High School and Youth Trends

Since 1975, the MTF has annually studied the extent of drug abuse among high school 12th graders. The survey was expanded in 1991 to include 8th and 10th graders. It is funded by NIDA and is conducted by the University of Michigan's Institute for Social Research. The goal of the survey is to collect data on past month, past year, and lifetime drug use among students in these grade levels. This, the 28th annual study, was conducted during spring 2002.

The 2002 MTF marks the sixth year in a row that illicit drug use among 8th, 10th, and 12th graders remained stable or decreased. In particular, the proportion of 8th and 10th graders reporting the use of any illicit drug in the prior 12 months declined significantly from 2001 to 2002. The decrease in illicit drug use among 8th graders continues a decline begun in 1997, but this is the first significant decline among 10th graders since 1998.

Specific decreases were noted in the use of marijuana, some club drugs, cigarettes, and alcohol. For example, marijuana use in the past year decreased significantly among 10th graders, reaching its lowest rate since 1995. Marijuana use by 8th graders also has declined in recent years and is now at its lowest level since 1994.

In addition, the 2002 survey found the use of MDMA (ecstasy) decreased in every category in all three grades. Significant decreases occurred in past year and past month categories for 10th graders.

Also, LSD use showed major changes from 2001 to 2002, with rates of use decreasing markedly across the board to the lowest rates of use in the history of the survey.

For alcohol, the use rates for 8th and 10th graders are at record lows in the history of the survey in those grades (since 1991).

Use of anabolic, androgenic steroids remained stable from 2001 to 2002 in each grade and category.

Use of amphetamines is down significantly for 8th graders in lifetime and past year categories from 2001 to 2002. Nonmedical use of methylphenidate (Ritalin®) was stable, with past year rates at 2.8 percent for 8th graders, 4.8 percent for 10th graders, and 4.0 percent of 12th graders in 2002.

For the first time, in 2002 the MTF survey looked at the misuse and/or nonmedical use of the prescription drugs Oxycontin ® and Vicodin. Nonmedical use of Oxycontin ® in the past year was reported by 4.0 percent of 12th graders, and Vicodin use in the same time period was reported by 9.6 percent of 12th graders.

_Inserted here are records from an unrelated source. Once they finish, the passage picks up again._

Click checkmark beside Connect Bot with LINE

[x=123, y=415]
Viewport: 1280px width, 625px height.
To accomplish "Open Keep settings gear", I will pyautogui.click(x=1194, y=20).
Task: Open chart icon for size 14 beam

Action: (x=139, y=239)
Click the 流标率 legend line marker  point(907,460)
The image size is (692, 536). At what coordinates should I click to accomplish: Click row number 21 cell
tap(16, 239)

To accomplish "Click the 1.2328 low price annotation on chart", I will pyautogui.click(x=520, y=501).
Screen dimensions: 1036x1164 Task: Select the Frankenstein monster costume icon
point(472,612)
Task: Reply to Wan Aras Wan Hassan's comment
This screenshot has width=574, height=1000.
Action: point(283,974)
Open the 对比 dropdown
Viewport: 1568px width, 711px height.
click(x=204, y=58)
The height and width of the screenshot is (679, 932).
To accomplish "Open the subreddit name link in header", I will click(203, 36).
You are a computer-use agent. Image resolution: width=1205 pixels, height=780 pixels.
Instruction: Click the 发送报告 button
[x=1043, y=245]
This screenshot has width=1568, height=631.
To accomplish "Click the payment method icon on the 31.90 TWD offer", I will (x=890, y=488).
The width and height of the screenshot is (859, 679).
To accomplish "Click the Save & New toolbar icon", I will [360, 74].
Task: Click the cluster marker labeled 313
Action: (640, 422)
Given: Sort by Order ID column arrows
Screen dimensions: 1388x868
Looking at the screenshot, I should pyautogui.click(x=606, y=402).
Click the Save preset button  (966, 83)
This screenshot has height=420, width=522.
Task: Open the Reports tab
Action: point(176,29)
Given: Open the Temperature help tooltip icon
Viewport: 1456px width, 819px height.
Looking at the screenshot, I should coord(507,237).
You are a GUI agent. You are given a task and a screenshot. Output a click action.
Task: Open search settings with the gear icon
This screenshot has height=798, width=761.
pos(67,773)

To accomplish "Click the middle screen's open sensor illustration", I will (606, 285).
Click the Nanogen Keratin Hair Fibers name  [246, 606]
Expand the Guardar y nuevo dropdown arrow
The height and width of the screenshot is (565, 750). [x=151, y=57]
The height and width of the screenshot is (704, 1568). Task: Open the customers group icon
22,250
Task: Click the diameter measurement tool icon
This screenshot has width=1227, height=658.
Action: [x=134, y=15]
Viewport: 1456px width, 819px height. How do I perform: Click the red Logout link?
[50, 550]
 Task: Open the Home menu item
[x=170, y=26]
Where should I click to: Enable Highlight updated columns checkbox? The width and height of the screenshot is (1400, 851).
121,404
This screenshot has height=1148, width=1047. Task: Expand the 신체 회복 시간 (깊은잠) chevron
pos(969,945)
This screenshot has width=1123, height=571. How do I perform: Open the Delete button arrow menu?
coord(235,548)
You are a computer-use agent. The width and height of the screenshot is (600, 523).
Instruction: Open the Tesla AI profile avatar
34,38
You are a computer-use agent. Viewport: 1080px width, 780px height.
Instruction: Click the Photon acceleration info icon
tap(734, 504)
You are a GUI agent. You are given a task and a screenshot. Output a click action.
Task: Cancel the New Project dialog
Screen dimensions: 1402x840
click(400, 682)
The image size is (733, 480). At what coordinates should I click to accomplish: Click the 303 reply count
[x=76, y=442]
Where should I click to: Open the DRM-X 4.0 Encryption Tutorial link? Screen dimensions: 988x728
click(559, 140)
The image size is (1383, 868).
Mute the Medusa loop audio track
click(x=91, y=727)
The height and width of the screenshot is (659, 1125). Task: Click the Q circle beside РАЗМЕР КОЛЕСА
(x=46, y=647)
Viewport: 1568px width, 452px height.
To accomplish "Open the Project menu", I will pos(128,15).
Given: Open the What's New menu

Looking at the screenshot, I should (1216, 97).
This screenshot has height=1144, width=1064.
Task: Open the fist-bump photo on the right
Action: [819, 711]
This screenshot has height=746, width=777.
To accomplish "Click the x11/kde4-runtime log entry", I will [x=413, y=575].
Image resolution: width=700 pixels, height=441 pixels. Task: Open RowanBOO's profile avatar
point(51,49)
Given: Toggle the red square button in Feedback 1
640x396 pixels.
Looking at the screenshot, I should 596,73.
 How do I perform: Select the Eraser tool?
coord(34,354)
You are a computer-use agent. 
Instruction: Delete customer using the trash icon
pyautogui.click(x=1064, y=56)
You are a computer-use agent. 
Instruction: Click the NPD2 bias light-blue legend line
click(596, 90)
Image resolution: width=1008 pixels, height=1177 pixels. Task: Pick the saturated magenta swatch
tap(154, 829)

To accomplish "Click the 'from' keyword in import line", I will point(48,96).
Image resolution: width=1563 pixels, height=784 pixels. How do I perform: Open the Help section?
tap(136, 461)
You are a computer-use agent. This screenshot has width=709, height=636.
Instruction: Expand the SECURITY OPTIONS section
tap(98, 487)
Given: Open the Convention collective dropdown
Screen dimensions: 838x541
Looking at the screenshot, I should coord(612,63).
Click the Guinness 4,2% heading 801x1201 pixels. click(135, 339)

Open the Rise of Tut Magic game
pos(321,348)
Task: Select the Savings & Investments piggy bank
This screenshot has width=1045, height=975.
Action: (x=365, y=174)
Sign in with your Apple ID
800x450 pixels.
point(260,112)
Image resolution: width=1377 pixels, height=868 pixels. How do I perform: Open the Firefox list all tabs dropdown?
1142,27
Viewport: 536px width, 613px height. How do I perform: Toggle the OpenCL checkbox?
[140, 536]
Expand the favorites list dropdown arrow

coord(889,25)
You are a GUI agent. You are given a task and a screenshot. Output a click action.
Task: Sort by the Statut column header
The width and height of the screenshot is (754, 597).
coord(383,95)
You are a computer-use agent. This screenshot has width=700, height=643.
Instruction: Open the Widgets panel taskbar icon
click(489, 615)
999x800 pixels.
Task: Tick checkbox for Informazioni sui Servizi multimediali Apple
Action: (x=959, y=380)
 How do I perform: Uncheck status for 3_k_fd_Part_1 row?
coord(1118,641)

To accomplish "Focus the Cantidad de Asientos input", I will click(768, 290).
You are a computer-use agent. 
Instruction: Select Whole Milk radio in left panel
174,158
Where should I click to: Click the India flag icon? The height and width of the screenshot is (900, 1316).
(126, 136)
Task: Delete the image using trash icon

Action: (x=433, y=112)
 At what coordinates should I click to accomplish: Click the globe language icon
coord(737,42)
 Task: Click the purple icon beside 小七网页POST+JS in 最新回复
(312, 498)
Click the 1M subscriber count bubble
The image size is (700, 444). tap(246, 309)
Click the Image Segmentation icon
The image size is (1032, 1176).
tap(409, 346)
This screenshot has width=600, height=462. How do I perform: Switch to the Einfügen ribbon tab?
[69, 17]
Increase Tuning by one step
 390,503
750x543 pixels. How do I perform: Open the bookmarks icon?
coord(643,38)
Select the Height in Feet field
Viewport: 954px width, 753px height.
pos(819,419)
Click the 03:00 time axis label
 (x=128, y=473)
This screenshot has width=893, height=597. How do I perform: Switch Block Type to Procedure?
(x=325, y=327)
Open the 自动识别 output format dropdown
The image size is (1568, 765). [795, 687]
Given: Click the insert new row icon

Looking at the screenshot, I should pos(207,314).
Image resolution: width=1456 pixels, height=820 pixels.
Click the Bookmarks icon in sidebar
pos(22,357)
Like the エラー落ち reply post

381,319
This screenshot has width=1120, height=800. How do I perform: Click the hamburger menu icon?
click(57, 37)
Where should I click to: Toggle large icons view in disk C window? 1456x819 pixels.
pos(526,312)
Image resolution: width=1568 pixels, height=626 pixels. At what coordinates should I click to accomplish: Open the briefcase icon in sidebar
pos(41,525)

The only significant increases in drug use in the 2002 were past year crack use by 10th graders, from 1.8 percent in 2001 to 2.3 percent in 2002, and past year sedative use by 12th graders, from 5.9 percent in 2001 to 7.0 percent in 2002.

Jumat, 09 Januari 2009

The Substance Abuse Costs to Society & Workplaces Are Huge

A new study of 1992 data estimates the economic costs to society of substance abuse at $246 billion for that year, and $276 billion projected for 1995. Alcohol-related lost productivity alone accounted for two-thirds of the total alcohol cost. Drug related crime accounted for over half of the total drug costs.1 Workplaces take the brunt in lost/poor performance, accidents, and crime.

Alcoholism alone accounts for 500 million lost workdays each year. Casual drinkers, in aggregate, account for far more incidents of absenteeism, tardiness, and poor quality of work than those regarded as alcohol dependent. Between 20 and 40 percent of all general hospital patients are admitted for complications related to alcoholism and other forms of substance abuse.

Today, almost 73 percent of all current drug users ages 18–49 are full- or part-time employed – more than 8.3 million workers.

About 7 percent of full-time workers use illicit drugs (6.3m), and about 7 percent are heavy drinkers.5 ¨ About 1.2 million full-time workers both abuse illicit drugs and are heavy alcohol users.

The highest rate of illicit drug abuse and heavy alcohol use is among 18–25 year olds, males, Caucasian, and those with less than a high school education.

In a survey of five work sites, 18 percent of persons who drank alcohol and 12 percent of illicit drug users reported that their performance at work had declined due to alcohol or drug use.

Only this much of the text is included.